Dr. Przybylko says everyone who works at Capital Health is very responsive to patient concerns—dedicated to listening and taking appropriate steps. That doesn’t mean she won’t tell a patient she has nothing to worry about. “Not every ache and pain has an answer, but you want to feel you’re being heard and taken seriously,” she says. If you aren’t satisfied with how you are being treated, ask to talk to another healthcare professional or a patient advocate.
Life-threatening symptoms—hemorrhage, sepsis (infection), eclampsia (marked by ultra-high blood pressure)—are monitored by well-trained nurses throughout the new mom’s hospital stay. Still, you are the only person who is “with” you 24/7, so if you feel something is off, call your nurse.
“A sudden onset of a symptom or the return of a symptom could be a sign that something is wrong,” adds Dr. Przybylko. “Things to watch for include heavy bleeding, dizziness, chest pain, headache, blurry vision, spots before the eyes, and heartburn pain.”
When should you talk yourself down?
Dr. Przybylko notes that, while it is important to be informed and aware, it is also important not to become overwrought. “Patients today are more anxious than they were years ago,” she says. It’s all too easy to do a Google search and come up with hundreds of hits on any complication or health condition associated with pregnancy. That does not mean, she notes, that any of them will happen to you.
Good communication with your healthcare provider is vital to protecting the health of you and your baby, says Dr. Przybylko. “Call with any concerns. But also don’t go right to [assuming] the worst-case scenario. People tend to get ahead of themselves. If you call with a symptom, let’s deal with that symptom.” In other words, take it one step at a time.
How can we shift the stats?
For starters, women can seek out healthcare providers who understand the existence of implicit bias against women and, in particular, women of color and are actively taking steps to prevent it. Last March, Capital Health received recognition as a Magnet hospital by the American Nurses Credentialing Center. Capital Health is one of only 29 organizations in the country to achieve this for the fourth time in a row. Research shows that facilities with this designation report a higher patient satisfaction with nurse communication, availability, and discharge information, and they have a lower risk of 30-day mortality.

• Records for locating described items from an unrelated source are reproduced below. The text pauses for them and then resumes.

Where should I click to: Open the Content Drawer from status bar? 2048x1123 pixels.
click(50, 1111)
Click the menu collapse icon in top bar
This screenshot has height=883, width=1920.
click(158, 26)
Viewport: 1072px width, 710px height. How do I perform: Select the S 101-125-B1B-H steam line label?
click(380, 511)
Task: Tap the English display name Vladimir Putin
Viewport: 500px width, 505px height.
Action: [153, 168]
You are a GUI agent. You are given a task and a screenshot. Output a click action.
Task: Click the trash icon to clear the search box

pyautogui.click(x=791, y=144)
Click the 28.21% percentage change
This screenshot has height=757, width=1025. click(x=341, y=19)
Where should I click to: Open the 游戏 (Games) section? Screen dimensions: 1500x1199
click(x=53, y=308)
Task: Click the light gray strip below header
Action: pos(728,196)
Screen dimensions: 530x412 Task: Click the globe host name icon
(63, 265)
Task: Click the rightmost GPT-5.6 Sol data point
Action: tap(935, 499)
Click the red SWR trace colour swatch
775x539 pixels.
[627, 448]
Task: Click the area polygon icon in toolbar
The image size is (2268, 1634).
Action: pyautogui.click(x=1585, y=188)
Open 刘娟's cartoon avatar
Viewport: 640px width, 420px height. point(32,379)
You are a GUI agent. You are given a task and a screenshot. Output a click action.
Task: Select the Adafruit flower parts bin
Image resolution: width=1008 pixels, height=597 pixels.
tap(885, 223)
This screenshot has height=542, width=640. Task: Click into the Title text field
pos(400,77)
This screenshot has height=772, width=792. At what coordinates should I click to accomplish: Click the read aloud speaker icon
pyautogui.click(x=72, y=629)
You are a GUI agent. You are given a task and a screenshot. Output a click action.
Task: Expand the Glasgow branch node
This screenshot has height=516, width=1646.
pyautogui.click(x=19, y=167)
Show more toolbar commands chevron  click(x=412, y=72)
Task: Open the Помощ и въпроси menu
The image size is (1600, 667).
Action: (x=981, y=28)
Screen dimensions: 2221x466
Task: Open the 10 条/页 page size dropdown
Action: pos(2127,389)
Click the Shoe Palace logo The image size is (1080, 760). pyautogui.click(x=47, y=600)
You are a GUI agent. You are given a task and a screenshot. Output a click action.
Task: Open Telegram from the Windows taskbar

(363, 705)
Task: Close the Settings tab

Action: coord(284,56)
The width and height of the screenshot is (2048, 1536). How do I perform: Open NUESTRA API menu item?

I would like to believe that Lily, were she to deliver today, would receive the early intervention she so desperately needed so she could have gone home with the baby she so loved. No one can change the birth stories of the past, but we can challenge our own biases and those around us. We can support each other as women. We can take a tip from Serena and Beyoncé and speak out when we see something is wrong. Do that enough, and women have the power to change the future for our daughters and granddaughters.
In Beyoncé’s words: My persuasion can build a nation/Endless power/Our love we can devour/You’ll do anything for me/Who run the world? Girls … We run the world.